__Aim of the task__. In full and exactly, please return the records, but keep out the pictures.
--- Record excerpts Enclosed Below ---
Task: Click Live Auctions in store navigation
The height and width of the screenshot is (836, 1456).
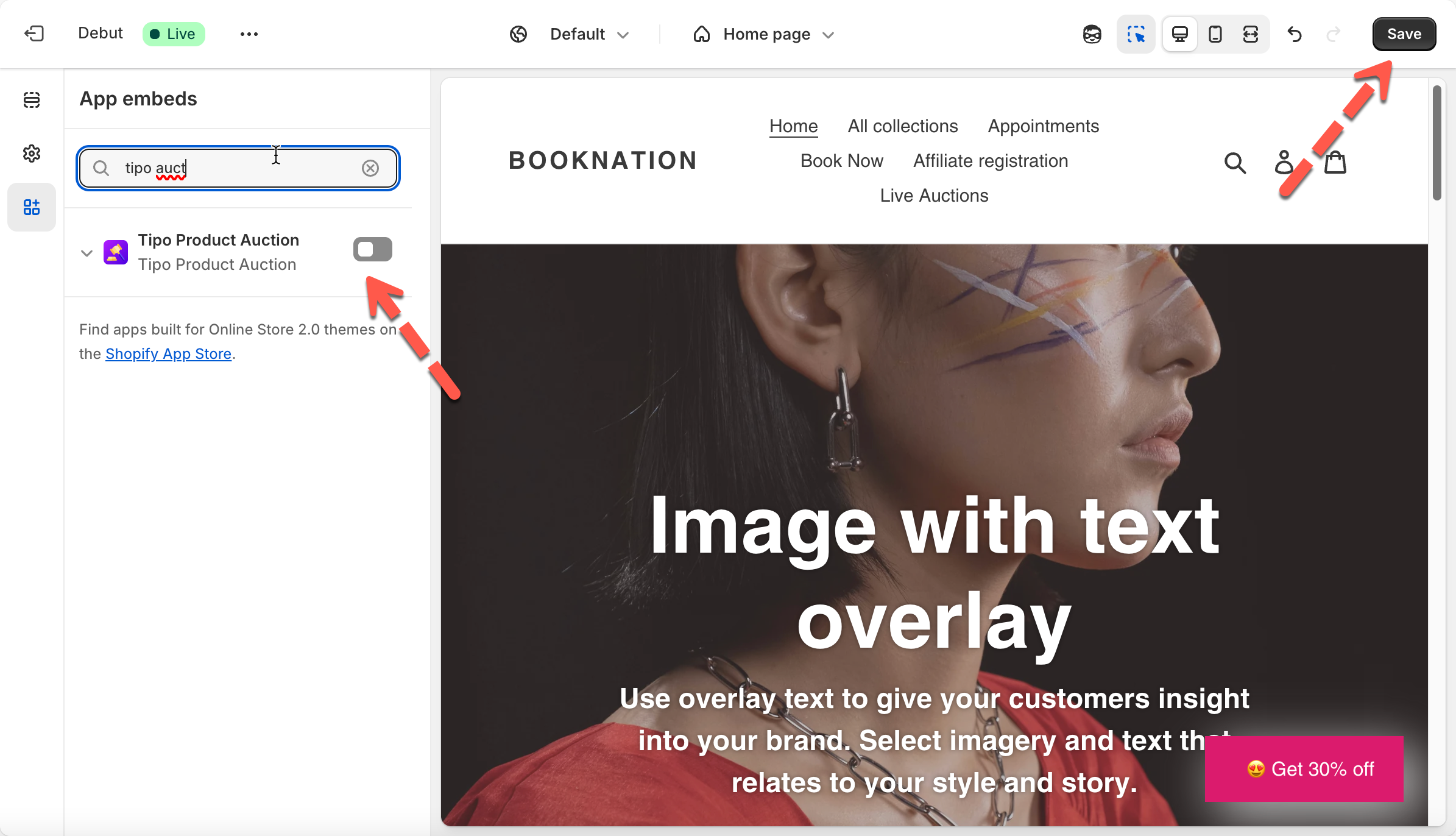Action: (934, 196)
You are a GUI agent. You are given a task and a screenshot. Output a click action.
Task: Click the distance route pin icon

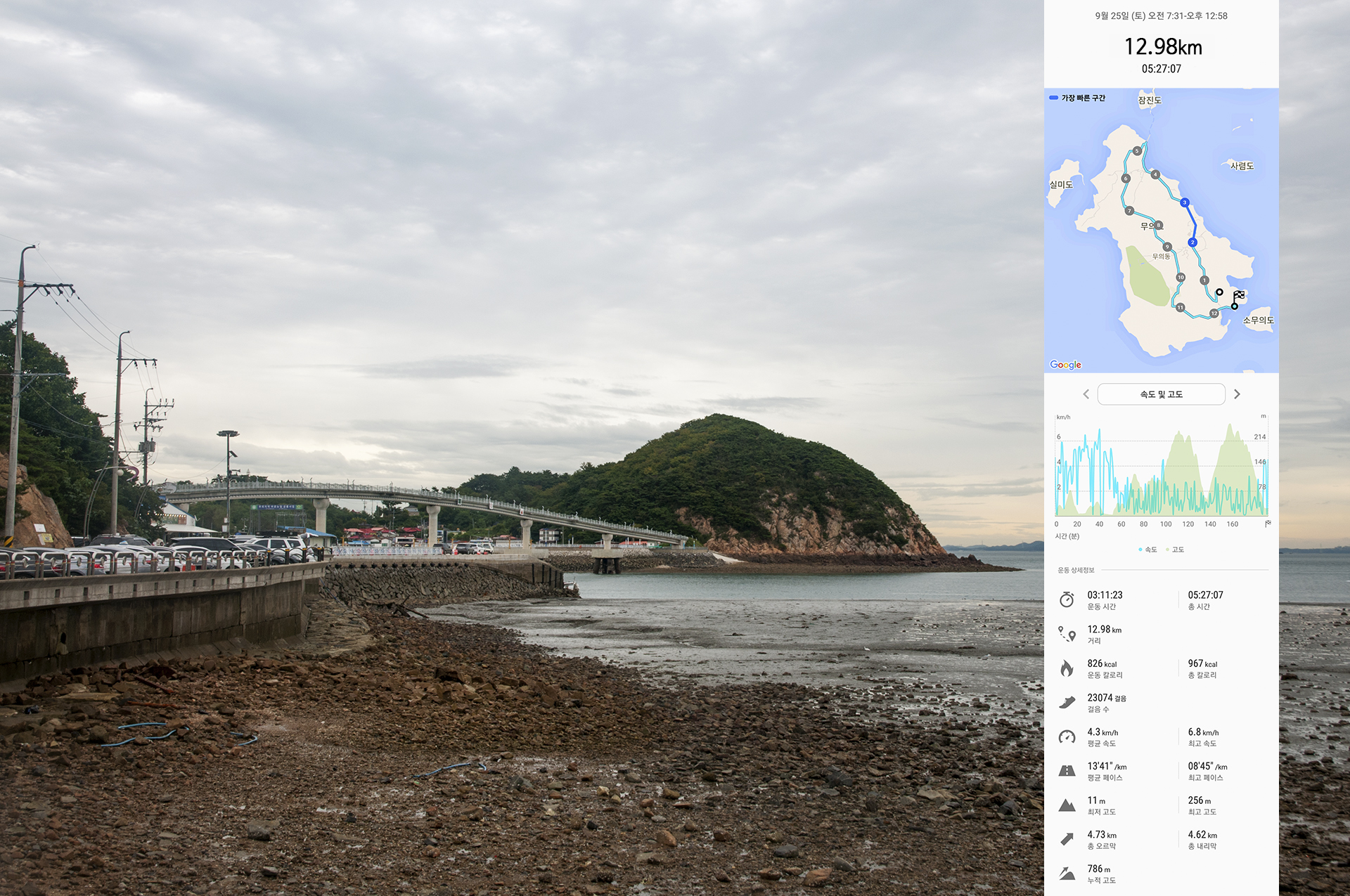(x=1067, y=634)
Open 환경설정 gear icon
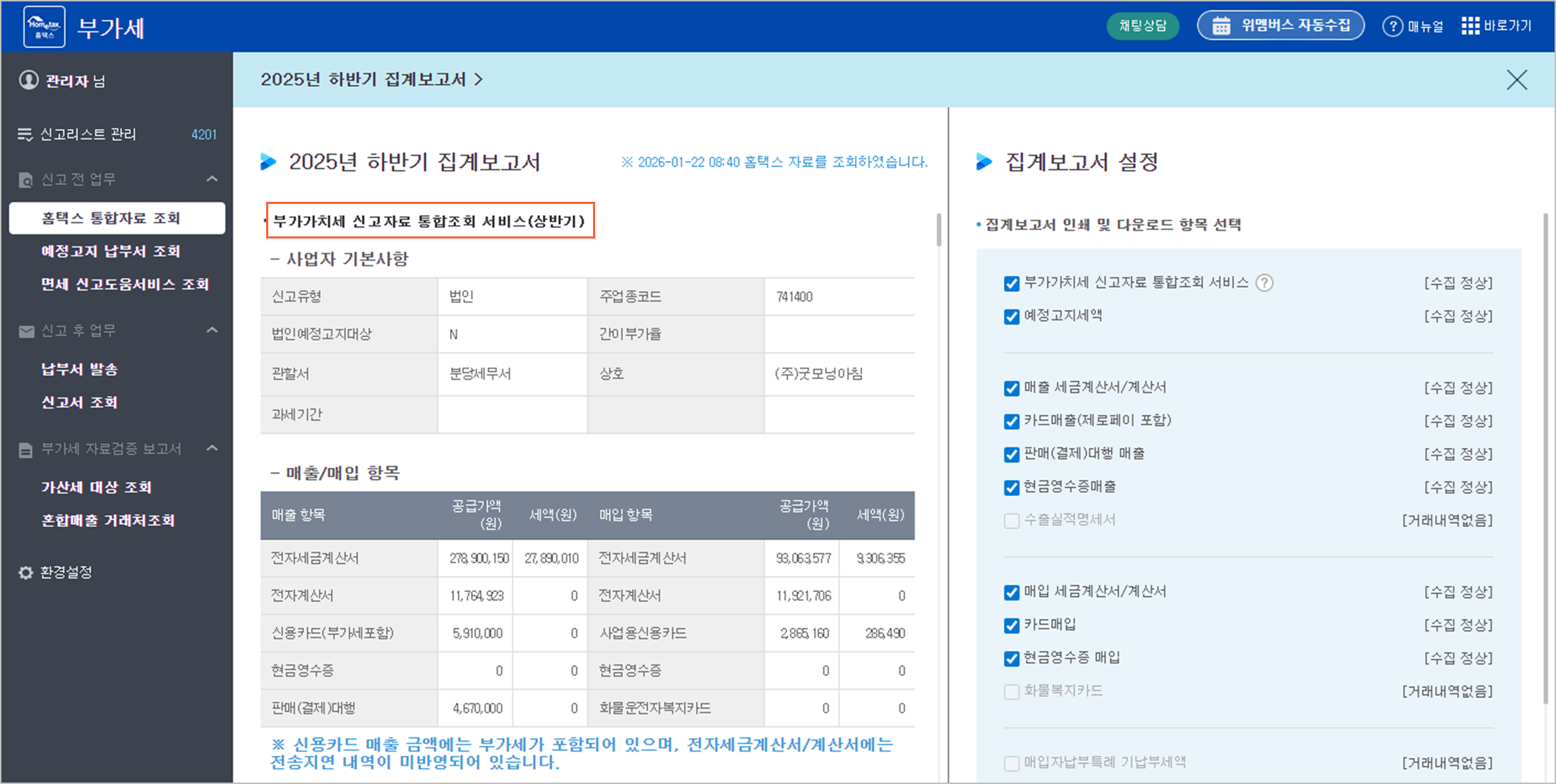This screenshot has height=784, width=1556. pyautogui.click(x=26, y=572)
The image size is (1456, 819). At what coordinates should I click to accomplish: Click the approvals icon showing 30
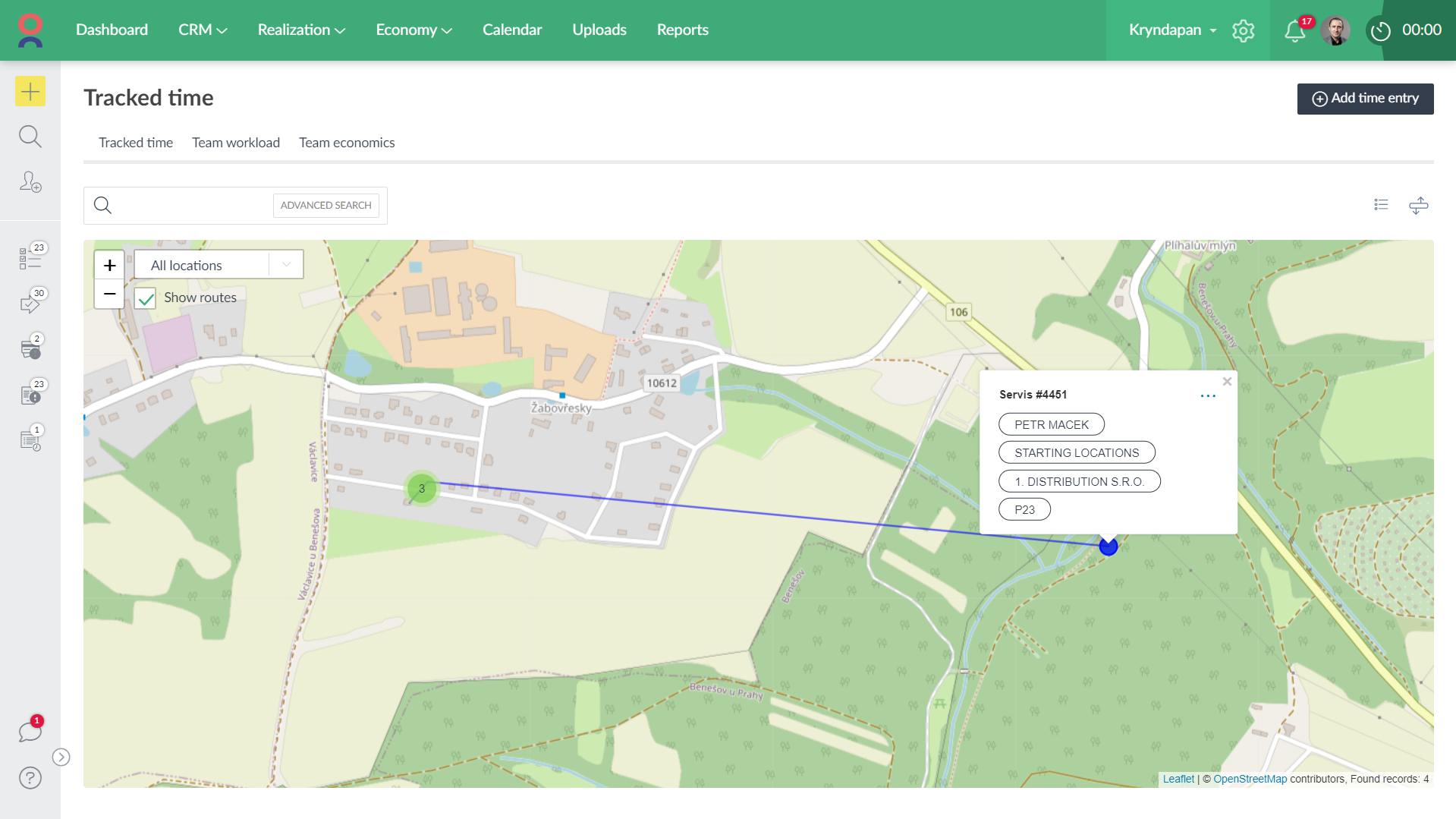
--- End of Enclosed Record excerpts ---
__Task answer__.
Task: Click Live Auctions in store navigation
The height and width of the screenshot is (836, 1456).
Action: (934, 196)
You are a GUI agent. You are given a task and a screenshot. Output a click action.
Task: Click the distance route pin icon

(x=1067, y=634)
Open 환경설정 gear icon
This screenshot has height=784, width=1556. pyautogui.click(x=26, y=572)
The image size is (1456, 819). At what coordinates should I click to accomplish: Click the approvals icon showing 30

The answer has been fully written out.